== GIVEN DATA ==
++++++++
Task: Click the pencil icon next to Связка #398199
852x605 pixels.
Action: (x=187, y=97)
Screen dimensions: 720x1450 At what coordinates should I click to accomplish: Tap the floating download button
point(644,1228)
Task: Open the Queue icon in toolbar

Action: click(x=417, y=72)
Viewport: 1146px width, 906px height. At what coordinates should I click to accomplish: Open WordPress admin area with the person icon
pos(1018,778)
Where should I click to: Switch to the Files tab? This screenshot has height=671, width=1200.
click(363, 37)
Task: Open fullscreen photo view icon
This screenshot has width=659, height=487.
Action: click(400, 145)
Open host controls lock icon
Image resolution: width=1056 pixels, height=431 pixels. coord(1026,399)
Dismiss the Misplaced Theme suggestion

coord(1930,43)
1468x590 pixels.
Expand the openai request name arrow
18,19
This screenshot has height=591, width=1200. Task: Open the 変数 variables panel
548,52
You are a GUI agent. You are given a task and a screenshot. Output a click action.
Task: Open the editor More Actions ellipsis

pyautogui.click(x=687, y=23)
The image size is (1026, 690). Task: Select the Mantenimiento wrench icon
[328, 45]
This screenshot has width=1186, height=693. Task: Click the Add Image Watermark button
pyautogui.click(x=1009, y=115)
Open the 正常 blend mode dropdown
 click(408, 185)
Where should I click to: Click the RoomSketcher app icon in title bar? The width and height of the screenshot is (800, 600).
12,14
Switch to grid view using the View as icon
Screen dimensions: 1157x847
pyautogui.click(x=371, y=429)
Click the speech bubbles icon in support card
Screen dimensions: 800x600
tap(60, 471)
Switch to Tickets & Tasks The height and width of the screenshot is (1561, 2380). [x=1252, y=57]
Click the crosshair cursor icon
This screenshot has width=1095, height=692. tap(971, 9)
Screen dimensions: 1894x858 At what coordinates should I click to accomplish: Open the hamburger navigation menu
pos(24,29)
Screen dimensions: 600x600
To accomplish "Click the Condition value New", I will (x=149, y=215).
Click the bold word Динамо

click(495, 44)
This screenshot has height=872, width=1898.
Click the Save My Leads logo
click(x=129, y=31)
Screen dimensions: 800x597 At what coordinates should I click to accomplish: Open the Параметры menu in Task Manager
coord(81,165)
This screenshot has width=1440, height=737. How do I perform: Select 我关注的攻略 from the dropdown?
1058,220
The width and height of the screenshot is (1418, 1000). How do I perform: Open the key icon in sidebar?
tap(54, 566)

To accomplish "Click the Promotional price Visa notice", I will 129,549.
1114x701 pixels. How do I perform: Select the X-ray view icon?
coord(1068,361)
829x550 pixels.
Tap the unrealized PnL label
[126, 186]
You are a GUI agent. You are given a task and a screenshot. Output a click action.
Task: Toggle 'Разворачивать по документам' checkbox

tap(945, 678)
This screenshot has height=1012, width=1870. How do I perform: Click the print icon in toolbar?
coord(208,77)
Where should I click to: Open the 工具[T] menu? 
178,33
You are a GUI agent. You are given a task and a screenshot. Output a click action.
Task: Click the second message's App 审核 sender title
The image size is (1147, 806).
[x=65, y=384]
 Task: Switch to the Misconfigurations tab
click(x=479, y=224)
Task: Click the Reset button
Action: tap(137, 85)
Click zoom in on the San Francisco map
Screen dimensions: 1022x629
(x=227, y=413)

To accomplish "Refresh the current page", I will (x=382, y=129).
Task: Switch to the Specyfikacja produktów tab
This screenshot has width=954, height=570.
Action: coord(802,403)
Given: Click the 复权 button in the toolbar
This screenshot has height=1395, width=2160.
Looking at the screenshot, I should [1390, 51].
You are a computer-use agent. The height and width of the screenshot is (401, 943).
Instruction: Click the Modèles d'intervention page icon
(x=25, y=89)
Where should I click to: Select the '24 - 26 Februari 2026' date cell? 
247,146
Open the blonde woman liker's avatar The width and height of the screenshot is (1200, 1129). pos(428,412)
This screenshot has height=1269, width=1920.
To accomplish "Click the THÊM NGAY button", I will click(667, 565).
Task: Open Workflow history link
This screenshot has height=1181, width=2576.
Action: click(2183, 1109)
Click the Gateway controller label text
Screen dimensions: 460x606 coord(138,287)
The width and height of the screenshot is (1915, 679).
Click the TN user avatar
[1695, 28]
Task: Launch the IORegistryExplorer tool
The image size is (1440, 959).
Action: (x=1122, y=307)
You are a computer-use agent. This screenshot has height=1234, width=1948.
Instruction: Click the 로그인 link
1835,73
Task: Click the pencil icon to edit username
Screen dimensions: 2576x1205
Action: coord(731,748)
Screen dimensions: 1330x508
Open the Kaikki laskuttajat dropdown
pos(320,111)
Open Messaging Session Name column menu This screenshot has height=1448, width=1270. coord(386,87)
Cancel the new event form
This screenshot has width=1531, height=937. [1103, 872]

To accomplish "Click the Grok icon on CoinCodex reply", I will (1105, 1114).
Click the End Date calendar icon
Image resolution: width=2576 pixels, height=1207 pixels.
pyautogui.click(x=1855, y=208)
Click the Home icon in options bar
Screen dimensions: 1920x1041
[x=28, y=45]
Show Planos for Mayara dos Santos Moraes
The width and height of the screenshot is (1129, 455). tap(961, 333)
++++++++
== YOUR GOAL ==
Copy the material verbatim, starting at the line that contains "This screenshot has height=1269, width=1920." and ending after the line that contains "Action: click(2183, 1109)".

== OUTPUT OF THE TASK ==
This screenshot has height=1269, width=1920.
To accomplish "Click the THÊM NGAY button", I will click(667, 565).
Task: Open Workflow history link
This screenshot has height=1181, width=2576.
Action: click(2183, 1109)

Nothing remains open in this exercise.